IF shrubs and trees provide the backbone of a garden, then herbaceous perennials must be the flesh that fills it out.
They’re the plants that “come back every year”, as my mam says, but die down and become dormant in winter to survive the cold and damp.
Although the epitome of the cottage garden border, its vast ranks supply plants that can fit into any style – courtyard, architectural, patio.
There’s nothing so splendid as seeing a well-planned border blooming from June to October (if you’re lucky), wih an ever-changing relationships of blooms, leaves and colour.
Unfortunately, there’s also nothing so sad as seeing a single rudbeckia struggling to make an impact on its own. These plants are mostly social beings – plant them in odd numbers – a minimum of three in a small garden.
Only plant single specimens if they’re absolute whoppers, like gunnera (6ft wide leaves), rodgersia or rheum (ornamental rhubarb).
Don’t think herbaceous perennial are only there for their flowers – the three I’ve just mentioned are grown primarily for their spectacular foliage.
Some plants need staking, but I tend to get round that by planting things very close, or inserting twiggy branches around the new shoots in spring. The plants grow through them and they’re unobtrusive. There’s also good supports on the market – check out my useful links.
You may have heard of the ‘Chelsea Chop’ – simply cutting back growth by a half to a third around the last week in May. It’s an idea if you want bushier plants which are less prone to wind damage, but it will delay flowering. You can even just do half the plant if you wish, to make it flower over a longer period.
Suitable plants include: Anthemis tinctoria, Echinacea, Helenium, phlox paniculata, upright Sedums and Solidago.
The downside to such a blaze of glory is the dying down in autumn. Conventional wisdom told us to chop them down at the first frosts.
I’m glad things are changing, that some of us are leaving behind the skeletons of the plants to help the birds and overwintering insects, giving some structure to a bleak time of year. A true gardener has the ability to see whatever is there at the moment, appreciate it, and the ability to look forward to the next stage of growth.
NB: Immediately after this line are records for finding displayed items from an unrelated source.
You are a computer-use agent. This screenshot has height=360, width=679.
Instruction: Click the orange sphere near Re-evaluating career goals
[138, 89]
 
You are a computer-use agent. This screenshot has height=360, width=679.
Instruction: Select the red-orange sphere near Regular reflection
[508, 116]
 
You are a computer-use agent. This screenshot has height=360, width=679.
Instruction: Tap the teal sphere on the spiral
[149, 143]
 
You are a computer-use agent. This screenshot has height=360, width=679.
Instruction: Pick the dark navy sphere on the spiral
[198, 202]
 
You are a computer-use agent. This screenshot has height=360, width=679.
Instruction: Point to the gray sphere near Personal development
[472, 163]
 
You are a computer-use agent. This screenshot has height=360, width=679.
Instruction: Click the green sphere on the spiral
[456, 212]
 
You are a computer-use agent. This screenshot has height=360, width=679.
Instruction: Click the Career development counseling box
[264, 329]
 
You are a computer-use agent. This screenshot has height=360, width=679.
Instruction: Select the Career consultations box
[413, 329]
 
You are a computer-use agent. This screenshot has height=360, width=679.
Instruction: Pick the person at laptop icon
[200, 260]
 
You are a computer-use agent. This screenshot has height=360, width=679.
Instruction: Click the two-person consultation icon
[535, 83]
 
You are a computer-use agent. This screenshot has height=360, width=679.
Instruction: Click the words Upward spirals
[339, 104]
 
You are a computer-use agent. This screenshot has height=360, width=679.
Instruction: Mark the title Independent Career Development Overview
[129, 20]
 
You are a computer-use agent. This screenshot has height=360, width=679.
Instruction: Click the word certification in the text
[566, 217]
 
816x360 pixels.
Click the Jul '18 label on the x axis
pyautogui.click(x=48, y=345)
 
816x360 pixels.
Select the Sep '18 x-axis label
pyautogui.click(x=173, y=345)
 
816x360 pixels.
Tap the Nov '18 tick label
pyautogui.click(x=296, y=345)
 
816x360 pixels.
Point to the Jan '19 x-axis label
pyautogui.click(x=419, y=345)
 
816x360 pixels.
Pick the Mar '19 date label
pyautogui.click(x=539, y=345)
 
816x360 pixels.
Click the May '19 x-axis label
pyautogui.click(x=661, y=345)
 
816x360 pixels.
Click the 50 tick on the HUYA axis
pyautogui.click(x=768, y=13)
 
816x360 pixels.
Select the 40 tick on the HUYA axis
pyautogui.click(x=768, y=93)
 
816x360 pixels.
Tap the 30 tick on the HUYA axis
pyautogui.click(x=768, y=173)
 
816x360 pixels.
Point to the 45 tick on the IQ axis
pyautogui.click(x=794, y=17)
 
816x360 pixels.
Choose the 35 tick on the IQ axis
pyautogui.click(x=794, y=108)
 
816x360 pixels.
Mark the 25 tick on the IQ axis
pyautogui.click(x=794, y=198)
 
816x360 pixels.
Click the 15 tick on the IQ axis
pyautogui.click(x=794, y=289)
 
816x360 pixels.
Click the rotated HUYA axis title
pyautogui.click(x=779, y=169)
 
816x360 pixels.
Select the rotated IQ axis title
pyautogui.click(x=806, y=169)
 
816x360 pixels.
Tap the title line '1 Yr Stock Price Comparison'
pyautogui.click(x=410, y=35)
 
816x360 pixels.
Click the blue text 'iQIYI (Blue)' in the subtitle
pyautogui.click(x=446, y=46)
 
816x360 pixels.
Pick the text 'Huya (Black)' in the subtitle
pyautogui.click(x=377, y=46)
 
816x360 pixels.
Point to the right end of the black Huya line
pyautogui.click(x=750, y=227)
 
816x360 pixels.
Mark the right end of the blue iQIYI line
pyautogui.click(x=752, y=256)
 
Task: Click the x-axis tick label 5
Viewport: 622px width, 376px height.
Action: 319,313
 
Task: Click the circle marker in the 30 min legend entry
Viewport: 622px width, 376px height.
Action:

And that’s why I love herbaceous perennials.
HERE are some of my favourites:
* Heucheras and heucherellas are neat ground huggers. I recommend Plum Pudding and Marmalade.
* For shade, Pulmonaria ocupol Opal (liverwort); pale-blue flowers above small leaves blotched and spotted with silver.
* Achillea mollis, or lady’s mantle; frothy lime flowers and handsome foliage.
* The massive daisy family; rudbeckia, gaillardia, echinacea, etc, come in a wide variety of colours and usually flower in late summer/early autumn.
* Cardoon (cynara) or globe artichokes; stately and architectural plants for the back of the border.
* Kniphofia (red hot pokers); Ice Queen – green-tipped buds opening creamy-yellow and Kniphofia uvaria Nobilis, fiery red.
* Lamprocapnos (Dicentra) spectabilis Alba, or white bleeding heart, fresh green leaves and perfect flower stems.
* Echinops and eryngium; the globe thistle and sea holly, both with architectural foliage and flowers, in shades of steely blue/grey and loved by bees.
* Bear’s breeches (Acanthus mollis); glossy, lobed foliage and tall white/purple flower spikes, 1-1.5 metres.
* Yarrow (Achillea millefolium) – many varieties, eg Cloth of Gold grows to 1.8m, with large, flattened heads of bright yellow flowers. I have the Summer Berries mix in the front garden, easy to grow from seed.
* Hostas and Sedums; both great foliage and flowers.
* Aquilegia (Granny’s bonnet, Columbine); the epitome of the cottage garden. I have a form similar to Blackcurrant Ice (deep purple/white).
* Helianthus (perennial sunflower) Lemon Queen; 2m tall, with dark green foliage and light yellow flowers 5cm wide.
* One perennial that keeps its leaves in winter is Bergenia. I have Admiral, with oval leaves, bright winter colour with bronze and crimson tints with cherry-pink flowers in spring.